After Amazon dropped on its earnings report, Wall Street analysts mostly stuck by the internet juggernaut, tweaking estimates and lowering price targets slightly.
Amazon shares dropped sharply during its earnings call and were down around 3 percent at the open. Some analysts did warn choppy trading could be ahead ahead due to uncertainty in India, higher investment spending, slowing growth, and a weaker outlook.
Goldman Sachs analyst Heath Terry was one of the few standouts, actually raising his 12-month price target to $2100. “We continue to believe Amazon represents the best risk/reward in Internet given the relatively early-stage shift of workloads to the cloud, the transition of traditional retail online, and share gains in its advertising business, the long-term benefits of each we believe the market continues to underestimate for Amazon,” Terry wrote.

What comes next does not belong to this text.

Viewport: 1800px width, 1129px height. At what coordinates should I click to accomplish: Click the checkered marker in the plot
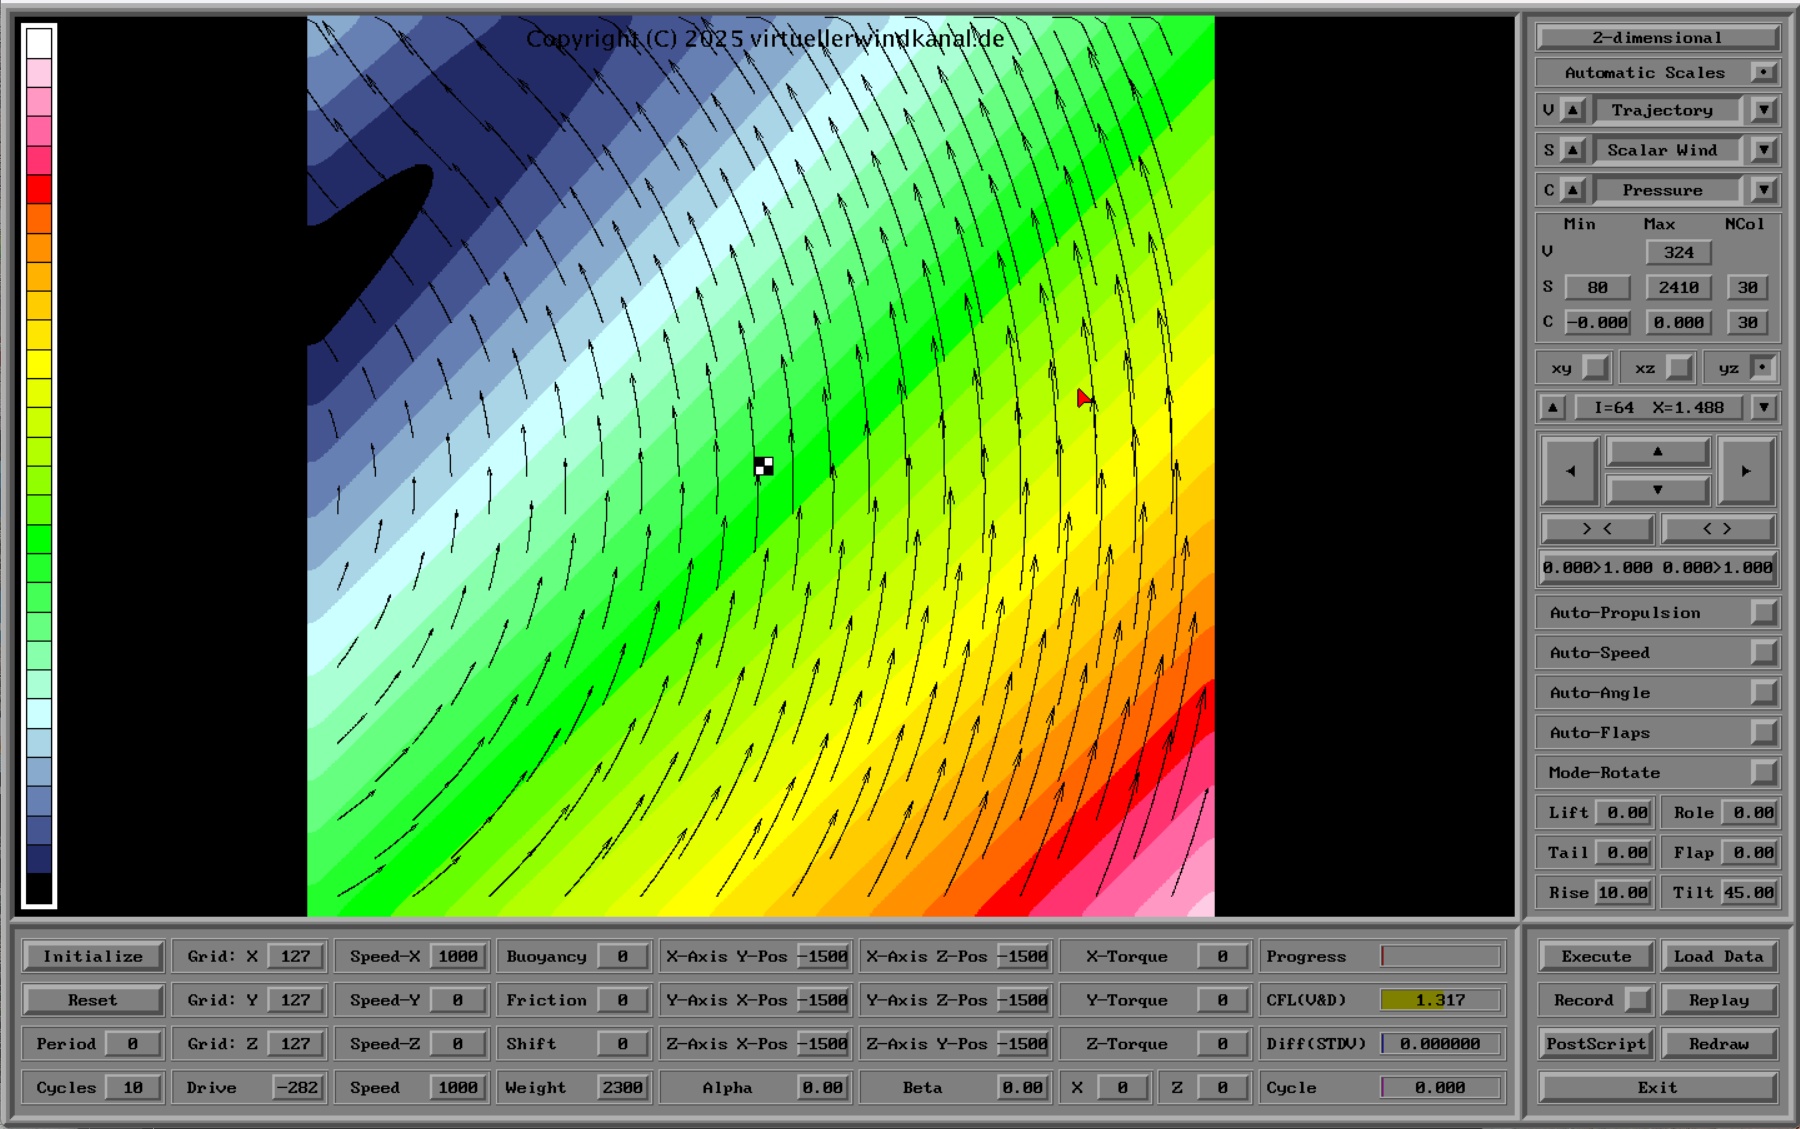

Barclays analyst Ross Sandler lowered his price target and thought that, “stepping back, the 20% pullback in Amazon since September 2018 (vs. -7% S&P), in our view, prices in much of the concerns around growth & pace of margin expansion in retail, and we would let the dust settle & add on weakness.”
RBC’s Mark Mahaney said in his earnings recap note, “Amazon traded off 5% in the aftermarket because: a)
it was a Modest Beat & Mixed Quarter AND stock was up 14% YTD (3% yesterday), implying high expectations; b) cautious Q&A commentary around impact of potential India regulations; & c) commentary suggesting ’19 would see step-up in investment spend…That said, we view the Amazon Long Thesis as Very Well Intact.”
Also commenting on the stock trading lower was Youssef Squali from SunTrust who said, “We believe the stock is down after-hours on a soft 1Q19 rev/Op. Inc. guide, risk from India’s new ecom regulation, prospects for higher investments in 2019, all on the back of a stock that’s outperformed peers.”